Overview

Creating and scaling k8s clusters on demand is providing a lot of flexibility to DevOps teams that develop, test, deploy and operate services and applications.

We expect the functionality to be mainly consumed in two scenarios:

Self-service: The DevOps team leverages the code provided from this repository to create their own capi management server and use it then to manage a number of k8s clusters for their own needs.
Managed k8s: The Operator's service team creates the capi management server and uses it to provide managed k8s clusters for their clients.

Note that we have an intermediate model in mind -- a model where a one-click / one-API call interface would allow the management server to be created on behalf of a user and then serve as an API endpoint to that user's k8s CAPI needs. Ideally with some dashboard or GUI that would shield less experienced users from all the YAML.

Once we as the SCS Community have the gitops style cluster control working, the self-service model will become more convenient to use.

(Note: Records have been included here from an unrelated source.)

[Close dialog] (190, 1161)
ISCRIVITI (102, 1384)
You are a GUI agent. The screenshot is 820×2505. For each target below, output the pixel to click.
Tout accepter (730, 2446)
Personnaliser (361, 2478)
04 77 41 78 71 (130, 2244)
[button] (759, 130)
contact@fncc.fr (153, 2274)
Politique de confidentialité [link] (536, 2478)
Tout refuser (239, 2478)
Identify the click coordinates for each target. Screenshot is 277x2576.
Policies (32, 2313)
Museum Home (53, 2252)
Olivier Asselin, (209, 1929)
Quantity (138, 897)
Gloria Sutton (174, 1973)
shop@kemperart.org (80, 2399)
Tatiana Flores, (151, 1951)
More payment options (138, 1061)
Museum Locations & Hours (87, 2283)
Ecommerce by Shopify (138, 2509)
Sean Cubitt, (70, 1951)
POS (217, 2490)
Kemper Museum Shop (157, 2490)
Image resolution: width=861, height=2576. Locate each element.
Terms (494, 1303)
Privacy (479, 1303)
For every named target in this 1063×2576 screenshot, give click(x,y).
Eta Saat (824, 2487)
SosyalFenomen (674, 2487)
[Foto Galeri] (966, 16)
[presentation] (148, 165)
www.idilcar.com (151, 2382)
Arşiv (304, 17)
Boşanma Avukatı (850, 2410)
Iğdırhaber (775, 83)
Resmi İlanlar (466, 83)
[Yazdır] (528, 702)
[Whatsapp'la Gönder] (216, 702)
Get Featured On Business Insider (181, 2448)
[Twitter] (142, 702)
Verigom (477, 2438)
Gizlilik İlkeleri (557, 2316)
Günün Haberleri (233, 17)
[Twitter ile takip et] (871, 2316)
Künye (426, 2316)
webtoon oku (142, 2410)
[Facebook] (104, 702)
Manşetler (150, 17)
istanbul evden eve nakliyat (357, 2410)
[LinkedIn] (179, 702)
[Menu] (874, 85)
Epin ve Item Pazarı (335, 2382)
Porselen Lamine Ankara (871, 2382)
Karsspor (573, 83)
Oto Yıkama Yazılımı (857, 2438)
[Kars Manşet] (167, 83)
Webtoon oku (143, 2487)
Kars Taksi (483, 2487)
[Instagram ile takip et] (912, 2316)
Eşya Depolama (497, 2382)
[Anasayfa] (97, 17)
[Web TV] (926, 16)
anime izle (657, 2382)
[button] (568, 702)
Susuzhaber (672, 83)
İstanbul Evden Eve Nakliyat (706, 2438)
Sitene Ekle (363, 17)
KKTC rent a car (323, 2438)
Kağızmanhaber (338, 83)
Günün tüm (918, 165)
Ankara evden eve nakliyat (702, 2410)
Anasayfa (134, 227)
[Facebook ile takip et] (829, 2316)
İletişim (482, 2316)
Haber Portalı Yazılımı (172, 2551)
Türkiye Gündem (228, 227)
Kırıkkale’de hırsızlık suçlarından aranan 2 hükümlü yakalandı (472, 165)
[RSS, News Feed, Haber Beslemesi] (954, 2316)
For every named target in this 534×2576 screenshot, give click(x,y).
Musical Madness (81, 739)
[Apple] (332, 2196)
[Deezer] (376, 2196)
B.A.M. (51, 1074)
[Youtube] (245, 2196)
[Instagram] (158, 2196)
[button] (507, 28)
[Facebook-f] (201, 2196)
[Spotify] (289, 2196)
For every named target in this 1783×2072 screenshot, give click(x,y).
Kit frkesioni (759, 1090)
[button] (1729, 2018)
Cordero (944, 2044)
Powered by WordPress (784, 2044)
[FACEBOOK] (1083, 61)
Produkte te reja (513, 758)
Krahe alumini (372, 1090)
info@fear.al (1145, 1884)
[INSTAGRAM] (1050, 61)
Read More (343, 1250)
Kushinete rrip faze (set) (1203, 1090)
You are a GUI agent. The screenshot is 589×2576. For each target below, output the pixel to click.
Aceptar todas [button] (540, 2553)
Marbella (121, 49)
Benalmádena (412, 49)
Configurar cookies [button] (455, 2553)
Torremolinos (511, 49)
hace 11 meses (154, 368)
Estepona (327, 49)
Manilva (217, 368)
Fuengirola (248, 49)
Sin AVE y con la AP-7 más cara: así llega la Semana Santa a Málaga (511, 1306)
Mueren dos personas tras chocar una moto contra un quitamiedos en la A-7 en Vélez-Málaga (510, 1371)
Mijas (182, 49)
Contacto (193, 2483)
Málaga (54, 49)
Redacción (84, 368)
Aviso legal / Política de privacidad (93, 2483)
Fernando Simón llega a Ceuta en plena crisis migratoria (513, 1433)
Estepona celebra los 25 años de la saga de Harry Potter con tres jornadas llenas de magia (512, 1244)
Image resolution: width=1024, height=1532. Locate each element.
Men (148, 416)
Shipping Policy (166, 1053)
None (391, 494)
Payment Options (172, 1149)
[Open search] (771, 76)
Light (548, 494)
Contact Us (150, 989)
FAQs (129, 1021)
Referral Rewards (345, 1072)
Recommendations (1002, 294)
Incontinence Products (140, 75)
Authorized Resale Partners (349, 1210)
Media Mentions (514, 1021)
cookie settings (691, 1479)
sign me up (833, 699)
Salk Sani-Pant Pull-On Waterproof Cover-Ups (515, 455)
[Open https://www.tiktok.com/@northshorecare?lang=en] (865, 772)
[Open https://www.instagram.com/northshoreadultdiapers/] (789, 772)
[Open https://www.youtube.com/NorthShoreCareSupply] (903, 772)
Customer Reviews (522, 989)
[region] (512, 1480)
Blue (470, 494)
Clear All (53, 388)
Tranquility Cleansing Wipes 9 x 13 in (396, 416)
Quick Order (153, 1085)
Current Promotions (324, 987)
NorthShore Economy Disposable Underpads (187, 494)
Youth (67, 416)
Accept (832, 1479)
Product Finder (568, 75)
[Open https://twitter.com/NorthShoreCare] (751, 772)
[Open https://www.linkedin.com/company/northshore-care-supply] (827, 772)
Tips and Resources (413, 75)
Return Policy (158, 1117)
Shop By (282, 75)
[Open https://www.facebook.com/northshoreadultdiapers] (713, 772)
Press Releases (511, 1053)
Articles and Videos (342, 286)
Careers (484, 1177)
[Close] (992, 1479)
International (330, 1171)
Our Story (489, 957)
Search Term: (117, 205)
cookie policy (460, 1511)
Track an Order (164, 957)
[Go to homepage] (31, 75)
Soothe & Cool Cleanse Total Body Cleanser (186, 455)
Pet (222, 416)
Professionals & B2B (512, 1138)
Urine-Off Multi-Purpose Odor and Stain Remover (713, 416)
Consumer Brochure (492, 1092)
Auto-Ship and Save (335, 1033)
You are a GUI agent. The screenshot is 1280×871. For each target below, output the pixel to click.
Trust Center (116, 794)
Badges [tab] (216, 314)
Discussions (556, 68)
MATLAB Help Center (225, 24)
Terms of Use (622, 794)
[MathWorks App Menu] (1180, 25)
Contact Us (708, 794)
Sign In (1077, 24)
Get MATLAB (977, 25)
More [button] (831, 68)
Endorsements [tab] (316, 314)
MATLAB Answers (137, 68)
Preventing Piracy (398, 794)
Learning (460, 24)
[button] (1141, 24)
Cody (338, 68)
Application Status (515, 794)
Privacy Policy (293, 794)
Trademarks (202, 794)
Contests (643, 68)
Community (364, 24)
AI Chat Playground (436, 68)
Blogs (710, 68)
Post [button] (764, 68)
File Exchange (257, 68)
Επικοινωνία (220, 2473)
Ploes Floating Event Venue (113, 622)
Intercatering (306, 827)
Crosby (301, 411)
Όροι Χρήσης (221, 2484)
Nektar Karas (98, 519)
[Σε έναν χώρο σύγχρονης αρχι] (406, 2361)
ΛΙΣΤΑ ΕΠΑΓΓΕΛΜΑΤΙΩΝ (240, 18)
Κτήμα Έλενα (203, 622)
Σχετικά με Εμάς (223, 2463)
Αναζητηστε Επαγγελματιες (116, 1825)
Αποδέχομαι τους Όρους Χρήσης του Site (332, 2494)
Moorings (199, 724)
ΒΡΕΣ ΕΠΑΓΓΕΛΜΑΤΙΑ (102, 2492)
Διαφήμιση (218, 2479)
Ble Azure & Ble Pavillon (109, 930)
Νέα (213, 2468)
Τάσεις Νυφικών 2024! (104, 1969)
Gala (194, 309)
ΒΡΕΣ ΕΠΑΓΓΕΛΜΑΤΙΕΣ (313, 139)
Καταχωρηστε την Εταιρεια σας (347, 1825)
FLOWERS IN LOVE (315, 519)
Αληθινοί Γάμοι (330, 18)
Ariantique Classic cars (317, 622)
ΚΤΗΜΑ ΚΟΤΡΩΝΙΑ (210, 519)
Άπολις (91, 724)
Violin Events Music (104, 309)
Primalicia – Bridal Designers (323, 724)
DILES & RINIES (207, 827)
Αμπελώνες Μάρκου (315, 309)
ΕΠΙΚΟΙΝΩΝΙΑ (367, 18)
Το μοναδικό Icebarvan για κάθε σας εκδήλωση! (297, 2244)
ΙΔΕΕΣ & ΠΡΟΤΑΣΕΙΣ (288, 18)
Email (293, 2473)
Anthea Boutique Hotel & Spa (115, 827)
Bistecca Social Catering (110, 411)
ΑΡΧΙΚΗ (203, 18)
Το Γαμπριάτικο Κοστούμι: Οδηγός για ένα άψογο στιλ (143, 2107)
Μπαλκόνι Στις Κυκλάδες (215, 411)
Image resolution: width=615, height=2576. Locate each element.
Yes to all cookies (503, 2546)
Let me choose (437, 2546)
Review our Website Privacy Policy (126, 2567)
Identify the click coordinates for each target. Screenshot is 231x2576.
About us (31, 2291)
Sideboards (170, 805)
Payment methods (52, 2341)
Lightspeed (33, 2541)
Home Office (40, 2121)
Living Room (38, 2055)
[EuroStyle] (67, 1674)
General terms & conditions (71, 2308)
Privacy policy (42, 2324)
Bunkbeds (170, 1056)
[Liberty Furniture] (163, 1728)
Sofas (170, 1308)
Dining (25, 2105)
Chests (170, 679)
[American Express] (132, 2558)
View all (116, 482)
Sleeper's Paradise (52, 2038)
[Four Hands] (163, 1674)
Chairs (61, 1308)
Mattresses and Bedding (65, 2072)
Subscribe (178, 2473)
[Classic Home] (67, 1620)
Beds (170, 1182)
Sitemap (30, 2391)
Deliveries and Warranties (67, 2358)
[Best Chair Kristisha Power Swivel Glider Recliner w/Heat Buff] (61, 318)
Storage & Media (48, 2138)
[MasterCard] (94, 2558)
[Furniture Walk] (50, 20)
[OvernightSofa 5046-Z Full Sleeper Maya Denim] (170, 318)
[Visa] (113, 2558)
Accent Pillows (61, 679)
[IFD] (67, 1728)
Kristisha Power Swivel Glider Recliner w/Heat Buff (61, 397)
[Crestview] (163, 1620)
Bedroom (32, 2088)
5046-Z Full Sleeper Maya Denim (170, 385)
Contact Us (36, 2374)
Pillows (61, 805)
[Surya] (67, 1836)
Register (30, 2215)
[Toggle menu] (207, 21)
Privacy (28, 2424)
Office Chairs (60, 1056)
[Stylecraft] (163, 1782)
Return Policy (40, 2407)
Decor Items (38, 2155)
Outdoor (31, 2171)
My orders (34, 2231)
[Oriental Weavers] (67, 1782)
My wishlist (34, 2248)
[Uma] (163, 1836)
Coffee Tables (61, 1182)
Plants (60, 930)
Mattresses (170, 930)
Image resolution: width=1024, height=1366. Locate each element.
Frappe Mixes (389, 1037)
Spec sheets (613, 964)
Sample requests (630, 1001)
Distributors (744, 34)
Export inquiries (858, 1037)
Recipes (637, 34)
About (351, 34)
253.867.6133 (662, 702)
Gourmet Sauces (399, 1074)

The provided solution covers the following two main topics:

Automation (opentofu, Makefile) to bootstrap a cluster-API management server by installing kind on a vanilla Ubuntu image and deploying some tools on this node (kubectl, openstack CLI tools, k9s, cilium, calico, helm, flux ...) and deploying cluster-API (clusterctl) and the OpenStack cluster-api provider along with suitable credentials. The opentofu automation is driven by a Makefile for convenience. The tooling also contains all the logic to clean up again. The newly deployed node clones this git repository early in the bootstrap process and uses the thus received files to set up the management cluster and scripts.
This node can be connected to via ssh and the deployed scripts there can be used to manage workload clusters and then deploy various standardized tools (such as e.g. OpenStack Cloud Controller Manager(OCCM), cinder CSI, calico or cilium CNI, nginx ingress controller, cert-manager, ...) and run tests (e.g. CNCF conformance with sonobuoy). The tools and artifacts can be updated via git pull at any time and the updated settings rolled out to the workload clusters. Note that the script collection will eventually be superseded by the capi-helm-charts. The medium-term goal is to actually create a reconciliation loop here that would perform life-cycle-management for clusters according to the cluster configuration stored in an enhanced cluster-api style clusterctl.yaml from git repositories and thus allow a pure gitops style cluster management without ever ssh'ing to the management server.